1.) The process needs to happen in the Senate
In many ways, the stimulus bill was the antithesis of the process for how health care needs to be. The stimulus was a reaction to an emergency – the process was always going to be somewhat rushed. But health care can’t be that way. The legislative process has to be given room to breathe. The real choke point is the Senate – not just because it’s less liberal than the House but because Democrats don’t have enough of a majority to shove legislation through. Given how stratified the vote ultimately became, with three lone Republican senators needed to even get to the magic cloture number of 60 votes, you need the slow, methodical process of building legislation to have a chance of building any kind of consensus. (Luckily, from the selection of Daschle to the posturing of Baucus and Kennedy, this is the road we were headed for anyway.) As the stimulus taught, once you have that consensus, it's also difficult to shake it off -- so it cuts both ways.

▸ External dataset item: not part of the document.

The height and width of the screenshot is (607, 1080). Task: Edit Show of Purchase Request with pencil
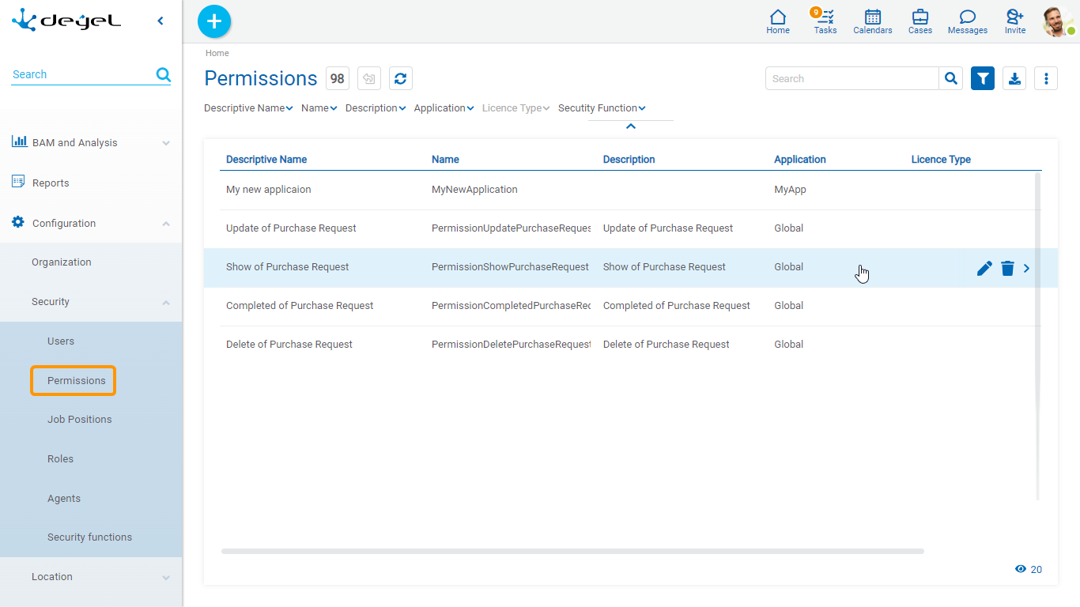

2.) You need to get the outside-the-beltway politics right first
The President’s “hit the road” style of selling the stimulus helped shore up support in the polls and solidified the message – and made a few folks less scared about the health care provisions to boot. But it should have been done long ago. It had no practical effect on the final vote because it came too late in the game. Health care is going to require a lot of pressure from the outside and from the grassroots – a bona fide campaign. That’s the only way to create enough pressure on potential swing votes (especially Republicans) to give them incentive to break what looks right now like a strong party discipline. But it’s also the only way to get an even more liberal or progressive marker out there. The stimulus bill, already pretty centrist, got dragged even more to the right of center in part because there was insufficient pressure from the left. We can’t let that be the case with health care.
3.) If it’s an existential threat, prepare for the kitchen sink
No one quite knew how the Republican party would react to being completely out of the driver’s seat – would they consider major legislation with a chance of solving big problems an existential threat to their future electoral chances or a chance to show their patriotism and statesmanship? Now we know – it’s going to be the existential threat. There may be common ground on many issues, but the possibility that Obama and the Democrats could achieve meaningful health care reform signals clearly is being taken as a threat to the viability of the G.O.P. We can expect to be fought tooth and nail.
4.) Truth won’t really have much to do with the opposition
Towards the end of the stimulus debate, Sen. Coburn was on the Senate floor, lambasting comparative effectiveness research. I’m paraphrasing, but he said we may as well accept British health care, rationing and the wait lines of Canada if we accepted a program designed to test whether the treatments we provide are actually effective. I expect distortions, lies and spin from know-nothings like Rush, Fox News and Betsy McCaughey (who, by the way, we learned received over $55,000 from medical device maker Cantel Medical, whose board she also sits on. Coincidence? I think not.) But it’s disappointing coming from Coburn, himself a doctor. Could he actually prefer not to know if what he’s prescribing his patients is useful or not?
You heard a lot about government run health care for a $1 billion provision in the stimulus that, previous to this debate, both parties had championed. This was just the warm up. Expect to hear the phrase “socialized medicine” applied to any idea that will increase access, lower costs or improve quality, regardless of the content of that idea. And expect to want to vomit early and often.
5.) A scorpion is still a scorpion.
Bipartisanship makes everybody feel good – at least it makes reporters in The Washington Post feel good – but the tale of Sen. Gregg is a cautionary one. He had a chance to serve his country or his party. He decided it was going to be much more fun to do the latter, and went from someone who vaguely spoke positively about the stimulus to someone who would vote against it. It was reminiscent of Aesop's fable of the frog and the scorpion where, after promising not to sting the frong for safe passage across the river, the scorpion stings him anyway, declaring, "I'm a scorpion. It's my nature."
We have real differences in this country, and that’s a good thing. Often we debate them honestly. But sometimes we debate them deceptively. By their actions, Republican lawmakers have demonstrated that health care reform will be debated as deceptively as it comes. In such cases, bipartisanship is nice, but winning is better. And when winning means health care as a right for every single American, winning isn’t everything – it’s the only thing.